Alcohol dependence is a common condition. Alcohol habits and the risk of developing a dependence can be influenced by a variety of things. For example, your current situation, how you feel and your genes. It is not possible to say how long you have to drink alcohol, or how much, to develop a dependence.
You may be dependent on alcohol if you:
- feel a strong craving for alcohol
- drink more alcohol and for longer than you intended
- have been unable to cut down on your drinking
- give drinking a central role in your life, often at the expense of something else you think is important
- have to drink more alcohol than before to get drunk
- feel unwell when you do not have alcohol and have withdrawal symptoms, for example shaking, nausea or difficulty sleeping.
If you recognise three or more of these symptoms, you are deemed by health care standards to be dependent on alcohol.
Alcohol dependence can also cause considerable harm to your body and other medical conditions, which can lead to additional symptoms.
Questions you can ask yourself
If you are worried about your drinking, ask yourself the following questions:
- Am I in control of the amount I drink?
- Is alcohol an important factor in my life?
- Do people around me think that I drink too much?
A lot of people with alcohol dependence know that they are drinking too much.
You first have to decide that you want to stop drinking.
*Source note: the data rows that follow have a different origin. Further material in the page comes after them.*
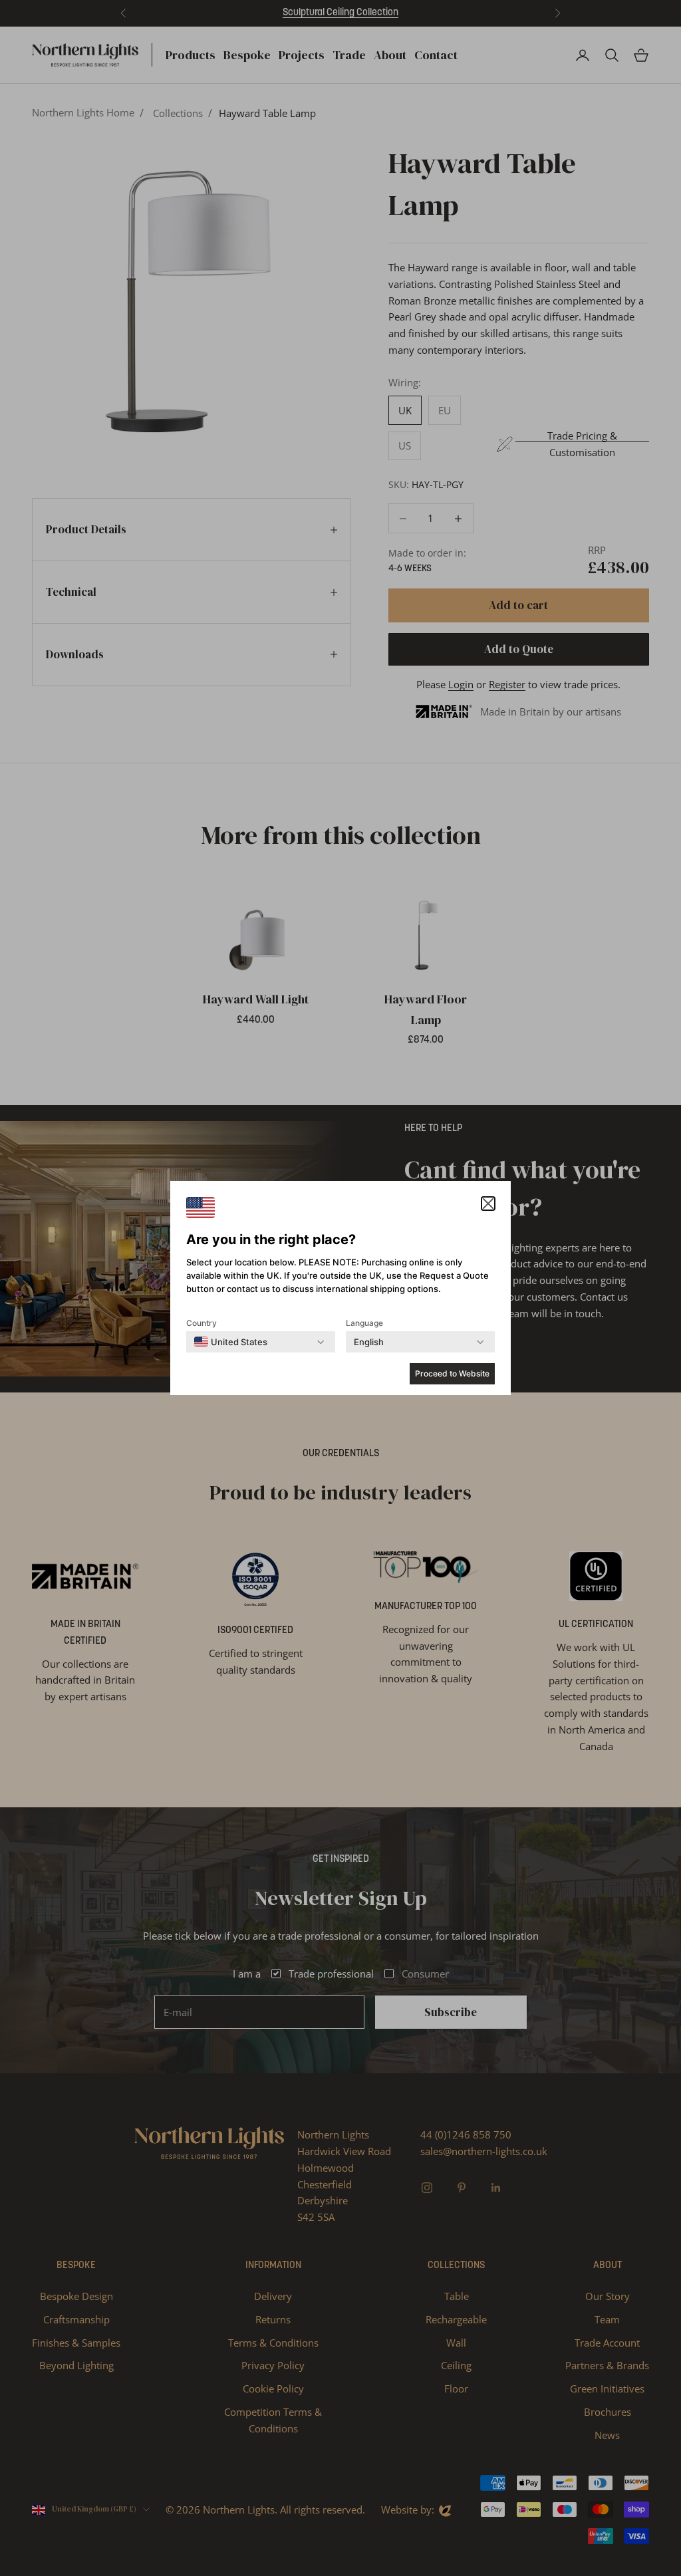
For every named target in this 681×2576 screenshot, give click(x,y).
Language (364, 1323)
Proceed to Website (452, 1373)
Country (201, 1323)
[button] (488, 1203)
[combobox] (230, 1342)
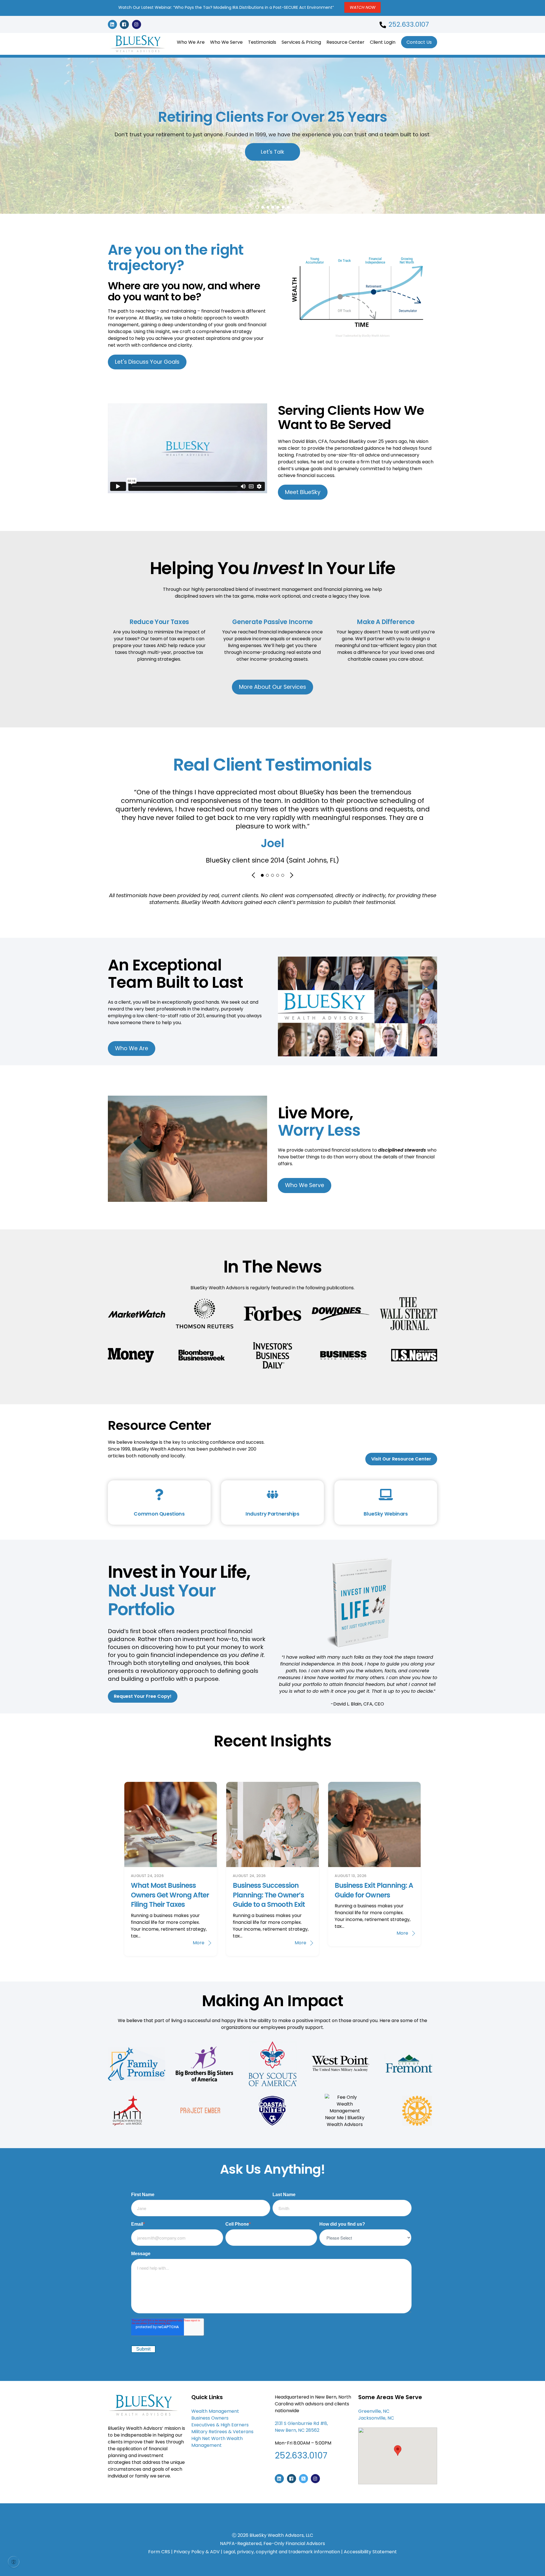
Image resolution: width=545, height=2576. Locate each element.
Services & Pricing (301, 42)
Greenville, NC (373, 2411)
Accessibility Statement (370, 2551)
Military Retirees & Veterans (222, 2431)
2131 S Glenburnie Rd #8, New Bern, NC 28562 (301, 2426)
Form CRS (159, 2551)
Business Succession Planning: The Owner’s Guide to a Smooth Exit (269, 1895)
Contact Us (419, 42)
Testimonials (262, 42)
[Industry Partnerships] (272, 1496)
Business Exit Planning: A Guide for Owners (374, 1890)
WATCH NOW (363, 7)
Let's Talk (272, 151)
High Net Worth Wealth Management (217, 2442)
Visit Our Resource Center (401, 1459)
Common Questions (159, 1513)
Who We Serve (226, 42)
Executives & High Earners (220, 2425)
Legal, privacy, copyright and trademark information (281, 2551)
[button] (397, 2450)
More (198, 1942)
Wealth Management (215, 2411)
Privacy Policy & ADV (197, 2551)
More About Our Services (272, 687)
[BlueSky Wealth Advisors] (137, 52)
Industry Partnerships (272, 1513)
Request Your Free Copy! (142, 1696)
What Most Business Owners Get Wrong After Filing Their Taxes (170, 1895)
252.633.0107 (409, 24)
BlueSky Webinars (386, 1513)
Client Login (382, 42)
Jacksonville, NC (376, 2418)
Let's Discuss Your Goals (147, 362)
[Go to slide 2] (272, 875)
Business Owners (210, 2418)
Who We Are (191, 42)
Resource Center (345, 42)
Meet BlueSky (302, 492)
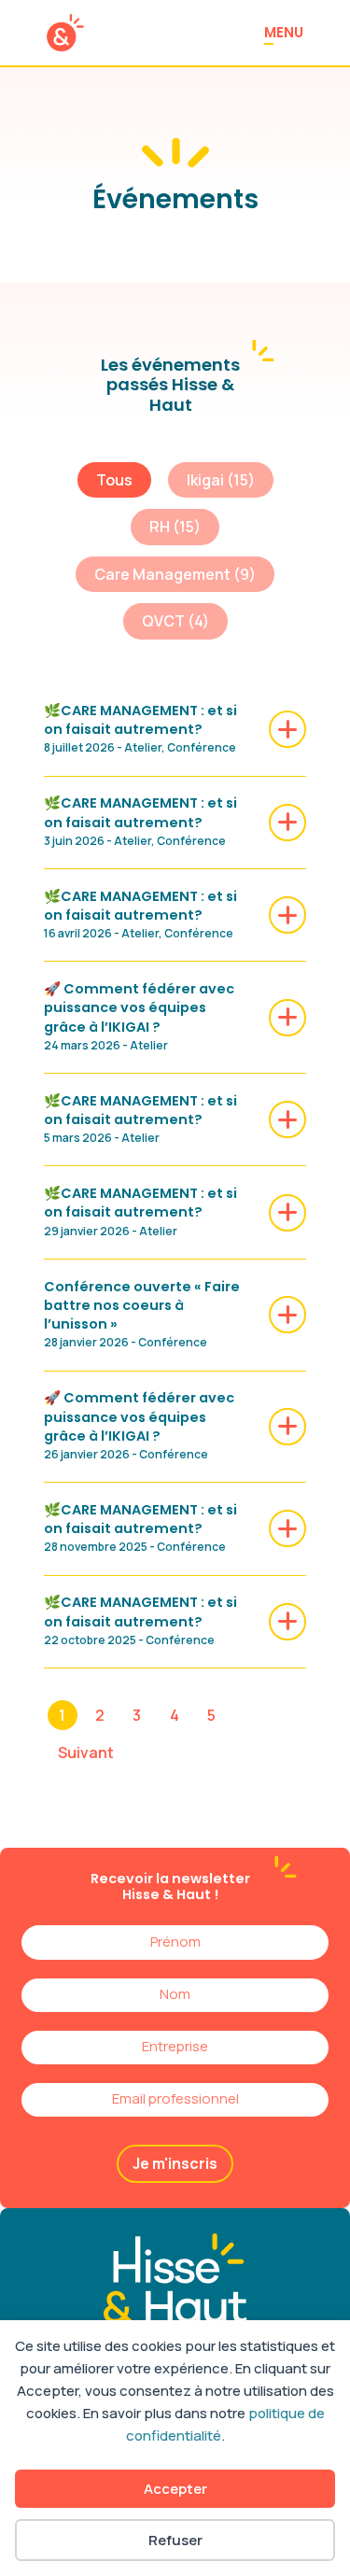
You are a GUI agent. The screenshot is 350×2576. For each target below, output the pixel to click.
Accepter (175, 2489)
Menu (283, 32)
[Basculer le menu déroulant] (205, 1390)
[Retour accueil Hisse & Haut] (65, 32)
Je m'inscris (175, 2163)
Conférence (201, 747)
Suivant (86, 1752)
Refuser (175, 2540)
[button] (114, 480)
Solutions (156, 1390)
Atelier (142, 747)
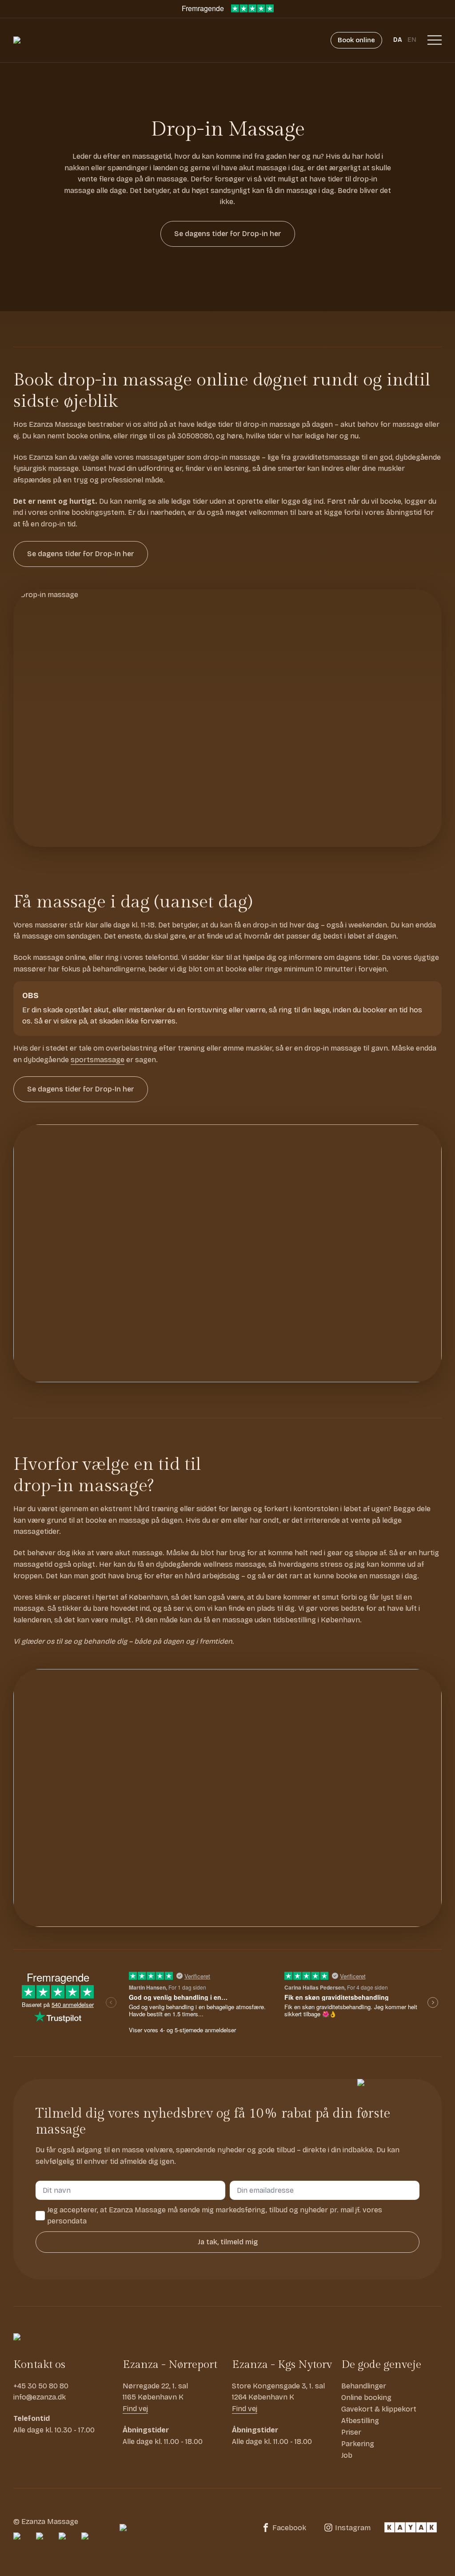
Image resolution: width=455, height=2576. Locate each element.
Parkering (357, 2444)
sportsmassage (97, 1059)
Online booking (366, 2397)
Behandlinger (363, 2386)
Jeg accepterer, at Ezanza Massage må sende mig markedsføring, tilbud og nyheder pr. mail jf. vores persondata (214, 2216)
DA (397, 40)
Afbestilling (360, 2420)
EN (411, 40)
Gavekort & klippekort (378, 2409)
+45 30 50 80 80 (40, 2386)
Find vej (135, 2408)
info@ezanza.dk (39, 2397)
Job (346, 2455)
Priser (351, 2432)
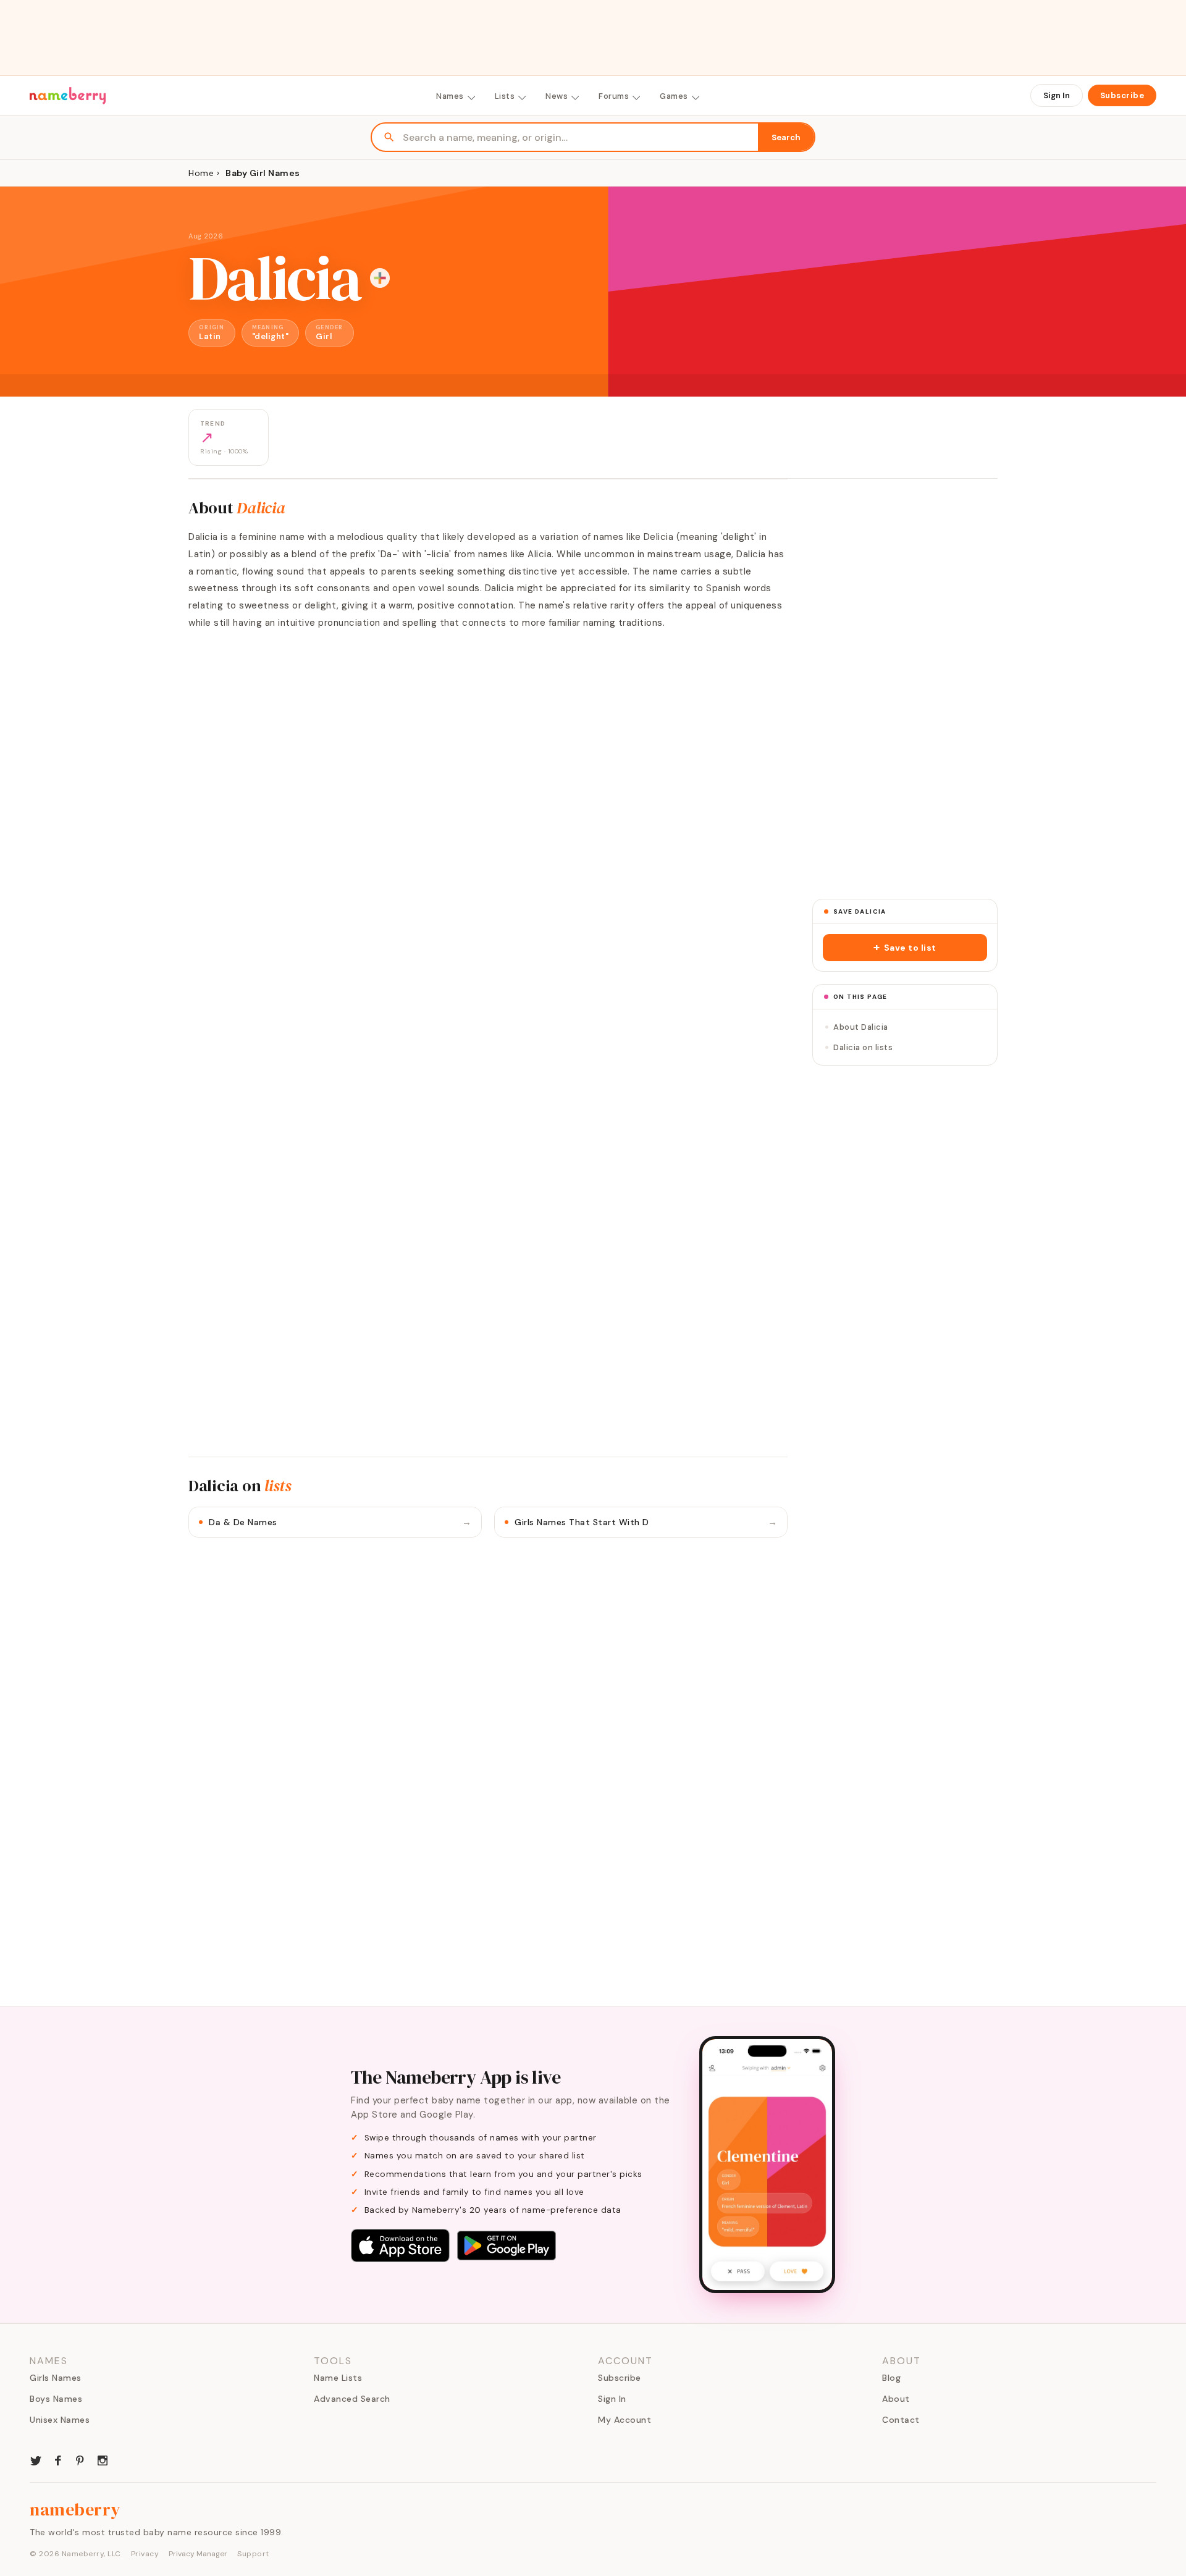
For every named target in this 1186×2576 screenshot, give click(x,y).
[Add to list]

Once you have decided to tackle your alcohol dependence, you must change your drinking habits. There are a variety of treatments for alcohol dependence that are of benefit and effective.
What can I do?
It is also possible to overcome dependence without any special treatment. A lot of people change their habits themselves, perhaps with support from those close to them. Some things that may help:
- Start with a completely sober period. It can be easier to change your habits after completing such a period.
- Set yourself an objective. Decide in advance how much you can drink on each occasion or per week.
- Write down what and when you drink to get a better overview of the situation and feel more in control. This makes your progress clearer.
- Think about the situations and the people who may cause you to drink too much.
- Think about what alternatives there are to drinking alcohol on those occasions when you might be tempted. Have a plan and be prepared. Can you choose another drink? Find other solutions?
- Get help from those closest to you. Tell people that you want to drink less, or not at all, and would appreciate their help in this.
Different things work differently for different people.
If you want help to change your alcohol habits, you can contact:
- a health centre (vårdcentral)
- a dependency clinic (beroendemottagning)
- social services (socialtjänsten)
- non-profit organisations (ideella organisationer)
- occupational health services (företagshälsovård) if you are in employment.
You can get help at any health centre or clinic you want anywhere in Sweden.
All clinics have a duty of confidentiality, but if you want to be completely anonymous you can contact the alcohol advice service alkohollinjen.se (swedish).